The answer is Colin Clive.

The incomparable Boris Karloff, whose name first springs to many people’s minds and lips, played Frankenstein’s unnamed creature.

(Nerdy little kids love questions like this, and get a real kick out of “stumping” adults with them by demanding a quick answer. Or so I’m told. I wouldn’t know from my own childhood or anything…)

Victor Frankenstein

I don’t know whether the creature will get a name in 20th Century Fox’s upcoming movie Victor Frankenstein. But the film’s UK trailer leaves no doubt that this telling of Mary Shelley’s tale—due November 25 and, to the delight of genre geeks everywhere, starring Daniel Radcliffe (Harry Potter) and James McAvoy (young Professor X in the two most recent X-Men films)—is named for a monster.
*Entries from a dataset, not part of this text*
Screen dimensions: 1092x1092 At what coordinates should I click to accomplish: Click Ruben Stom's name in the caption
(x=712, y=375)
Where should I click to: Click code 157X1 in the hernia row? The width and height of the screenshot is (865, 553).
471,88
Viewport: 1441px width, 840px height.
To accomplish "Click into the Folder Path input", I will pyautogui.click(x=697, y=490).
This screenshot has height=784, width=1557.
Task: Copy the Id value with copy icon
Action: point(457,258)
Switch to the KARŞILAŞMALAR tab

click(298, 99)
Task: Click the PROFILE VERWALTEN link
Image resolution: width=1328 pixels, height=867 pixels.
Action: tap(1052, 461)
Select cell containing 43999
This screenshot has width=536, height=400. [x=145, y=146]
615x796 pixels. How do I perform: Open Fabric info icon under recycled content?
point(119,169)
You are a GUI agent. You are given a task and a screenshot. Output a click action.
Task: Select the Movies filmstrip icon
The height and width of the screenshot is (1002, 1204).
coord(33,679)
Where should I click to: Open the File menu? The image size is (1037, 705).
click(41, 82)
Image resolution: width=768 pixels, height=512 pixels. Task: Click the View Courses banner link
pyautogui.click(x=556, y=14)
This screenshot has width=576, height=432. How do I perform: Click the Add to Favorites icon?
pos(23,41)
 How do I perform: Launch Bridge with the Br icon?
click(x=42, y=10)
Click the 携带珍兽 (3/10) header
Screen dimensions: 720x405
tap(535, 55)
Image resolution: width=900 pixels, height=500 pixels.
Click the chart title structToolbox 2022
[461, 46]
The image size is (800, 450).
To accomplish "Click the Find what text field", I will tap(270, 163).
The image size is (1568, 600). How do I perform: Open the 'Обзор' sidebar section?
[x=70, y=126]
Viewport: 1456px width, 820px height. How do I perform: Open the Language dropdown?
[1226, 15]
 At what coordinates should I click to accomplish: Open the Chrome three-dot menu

McAvoy’s Frankenstein appears to be the archetypal Mad Scientist. He throws all caution and reason to the wind as he becomes intoxicated with his own ability. He’s hell-bent (figuratively or literally, take your pick) on transgressing the limits God has placed on humanity; he’s obsessed with the proverbial “things man was not meant to know.” I’m sure McAvoy will play the role well, but I wish the role felt more original.

I wonder if that’s why the film’s just-released, longer, American trailer strikes a different tone:

Where the UK trailer emphasizes Victor’s descent from serving life to dealing death, the US trailer minimizes it. This trailer focuses more on the film’s action elements, as well as its attempts at humor (the shout-out to the “Fronkensteen” gag from Mel Brooks’ Young Frankenstein feels awfully clumsy—not too late to cut it, gang). Victor Frankenstein will be a visual spectacle, but neither trailer makes me believe it will add much that’s new to the Frankenstein mythos.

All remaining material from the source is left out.